[Dataset entries]

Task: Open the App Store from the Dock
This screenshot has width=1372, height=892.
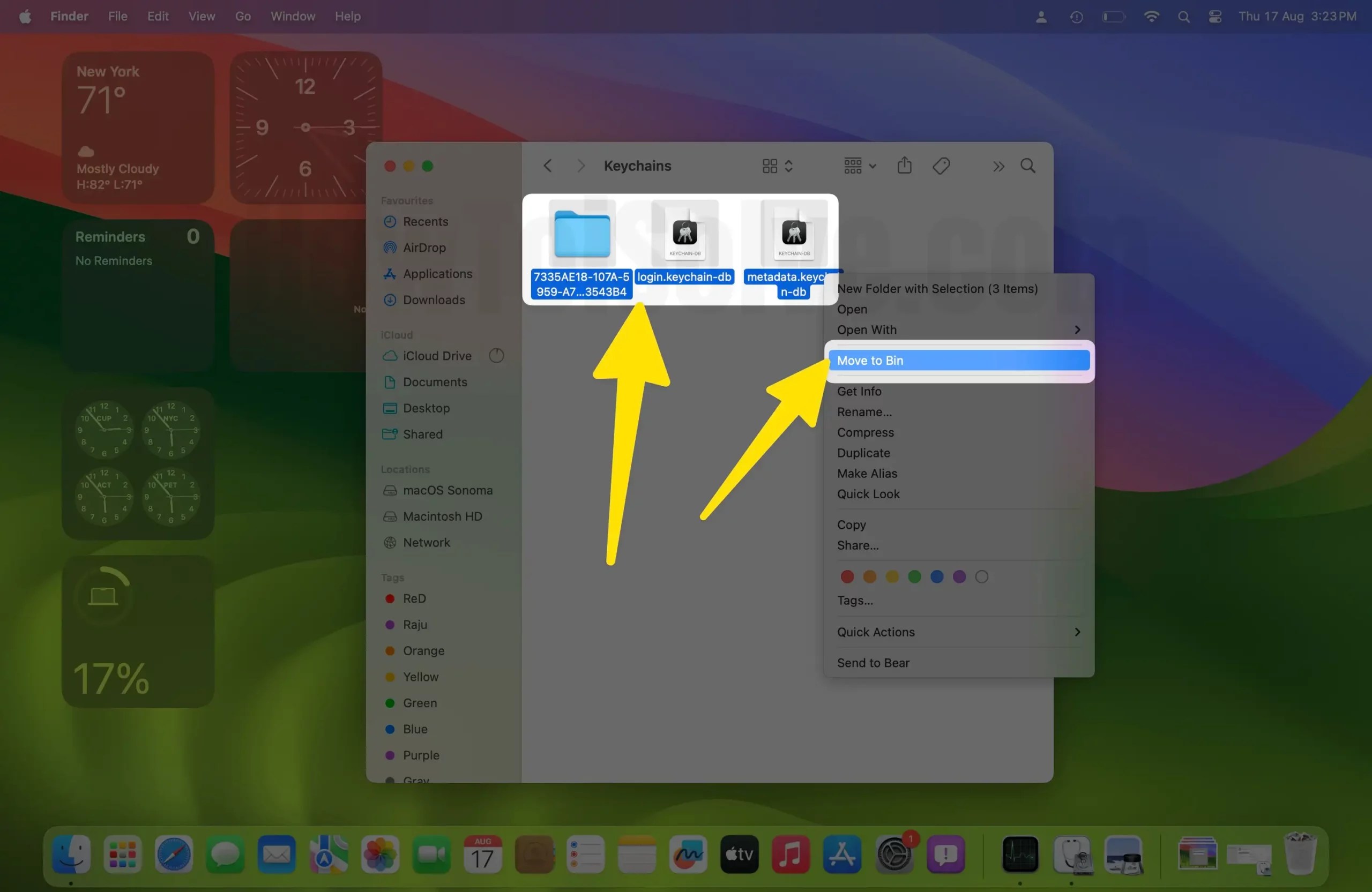Action: 841,855
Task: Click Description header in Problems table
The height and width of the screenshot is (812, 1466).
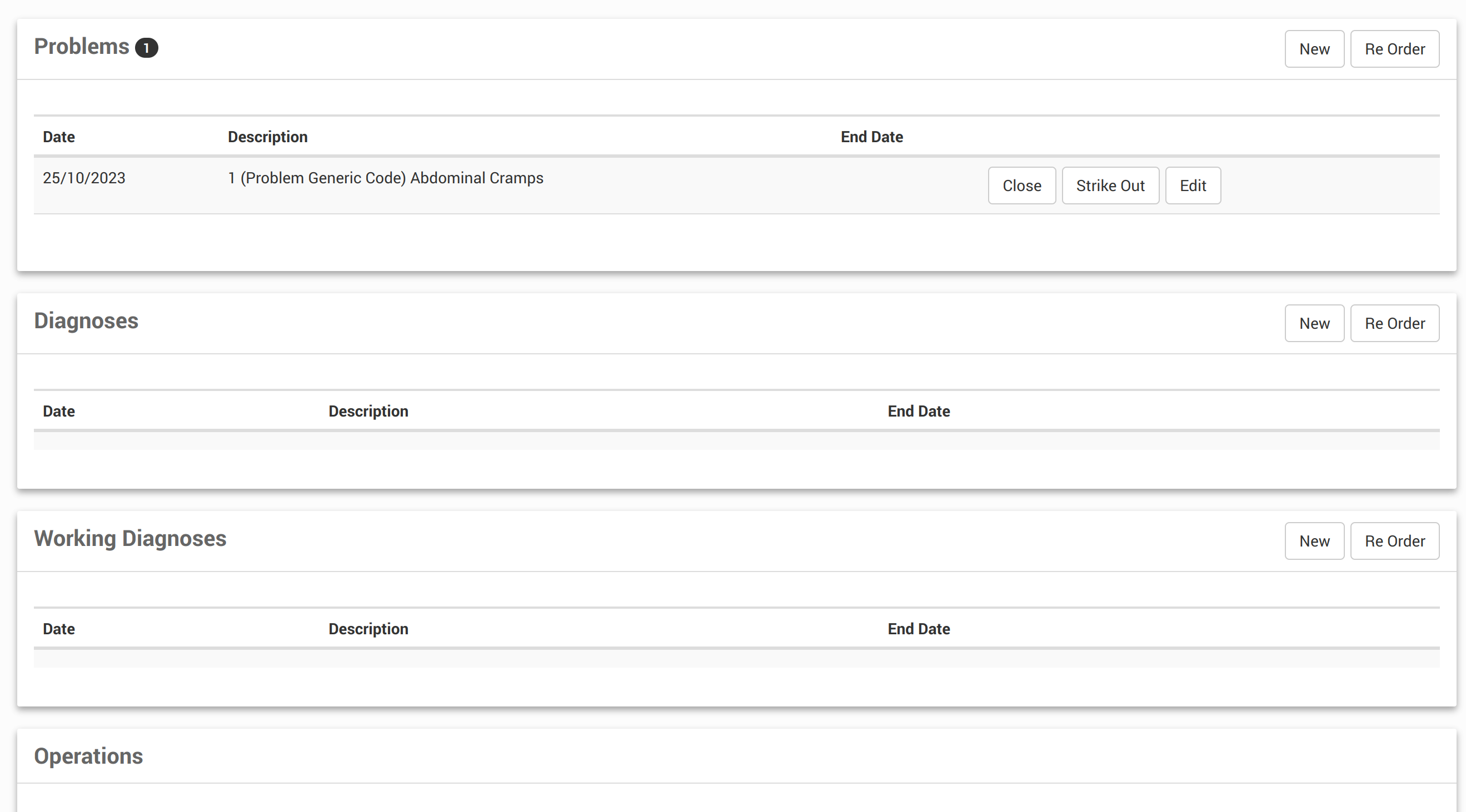Action: pos(267,137)
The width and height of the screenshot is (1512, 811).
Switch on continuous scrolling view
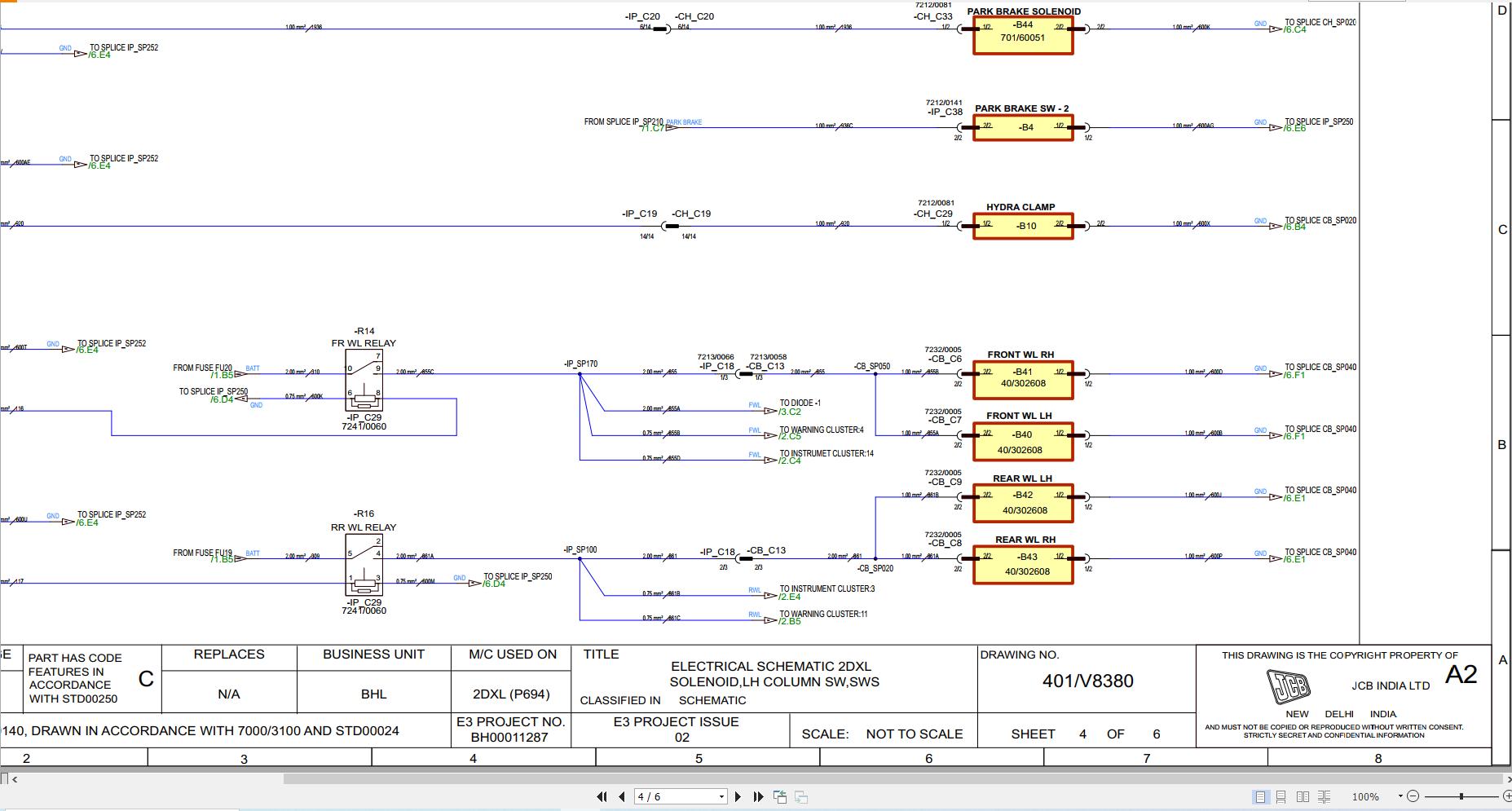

#### [WHAT IS NEEDED]
Copy the data word for word and omit every picture.

#### [SOLUTION TO THIS PROBLEM]
Task: Open the App Store from the Dock
This screenshot has width=1372, height=892.
Action: 841,855
Task: Click Description header in Problems table
The height and width of the screenshot is (812, 1466).
Action: pos(267,137)
The width and height of the screenshot is (1512, 811).
Switch on continuous scrolling view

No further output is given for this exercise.